Shooting destroyed the sense of innocence
Nate Strauss, assistant director of the MSU Hillel Jewish Student Life Center, felt that his sense of innocence was gone.
“And I say innocence because I think in this country right now, people are desensitized to the impact that gun violence can have on a community until it happens very close to them,” Strauss said.
Strauss attended MSU and graduated in 2016. He never cared about anything like Monday.
He said he communicated with about 100 students on Monday, and every time someone responded to a message, a wave of relief washed over him.
On Tuesday, he wanted to focus on coming together to mourn.
“And just knowing that the healing process of that isn’t going to happen right away,” Strauss said. “It’s going to be very much a process.”
Feeling the need to be on campus
Judy and Tim Goth-Owens said they needed to be on campus by Tuesday morning.
“We’ve taken classes there all our lives,” said Judy Goth-Owens. “We are both MSU graduates and live on the same street. Just being here, near this building, felt important. It felt important to just get out and see the campus, kind of feel reassured that everything is still here and it’s another day.”

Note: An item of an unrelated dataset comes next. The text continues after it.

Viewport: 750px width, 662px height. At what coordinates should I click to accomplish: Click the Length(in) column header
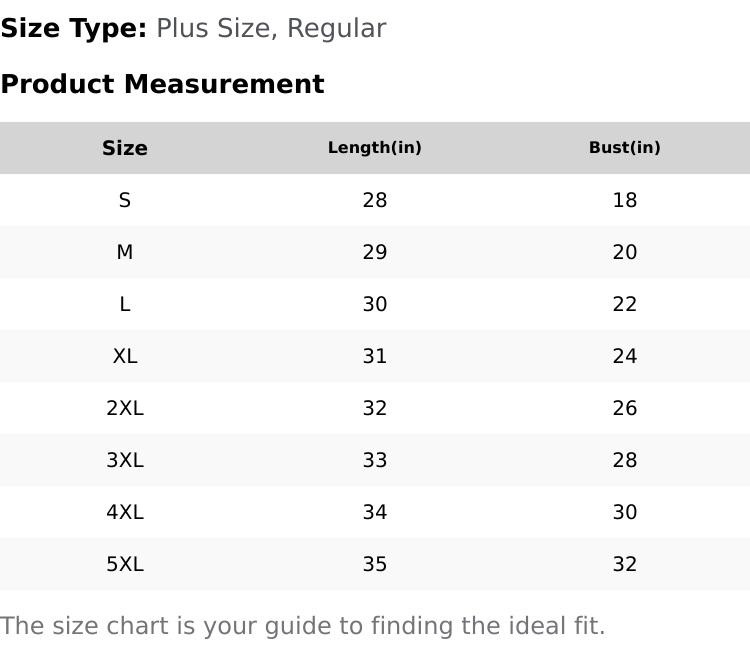(x=375, y=148)
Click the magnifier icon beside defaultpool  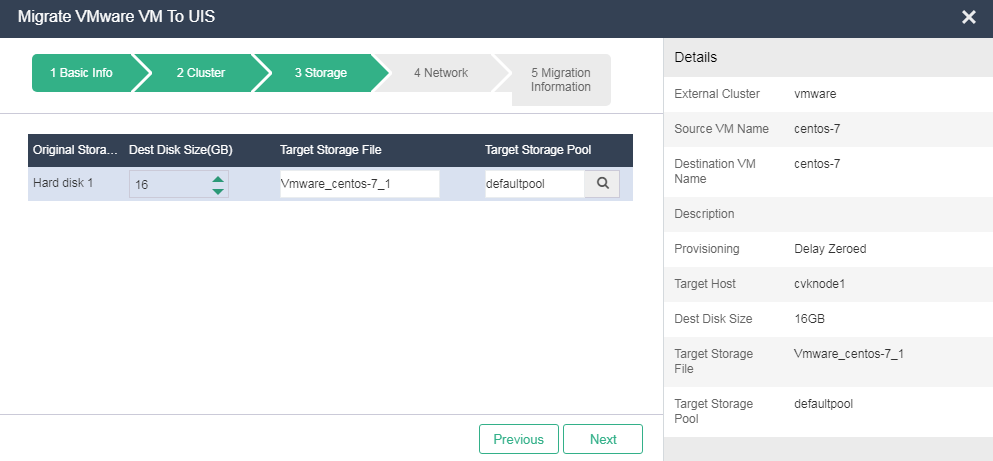(602, 184)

They said the shooting made them sad, especially for the students and their parents.
“I’ve taught at MSU for many years and I keep thinking these are somebody’s kids,” said Tim Goth-Owens. “You send them off to college, full of promise and hope and a bright future. Relying on that is a reasonably safe thing for people to do. It just leaves me devastated.”
quiet in the streets
Aaron Ituralde, a veteran, said he was driving home to the Flint area when he heard from friends that there was a shooting.
“I’m watching this from an hour away and I felt kind of helpless not being able to be there with my community right now,” he said. “But I understood that the safest place I was was away from the area.”
“I returned to East Lansing this morning to be able to be with our community and get back to campus, the moment I turned to Hagadorn it was a rush of emotion knowing that this is my community, this is my home, this is where I made memories. and fun times and good laughs – and now it’s just a dark feeling right now. It’s quiet on the streets,” said Ituralde.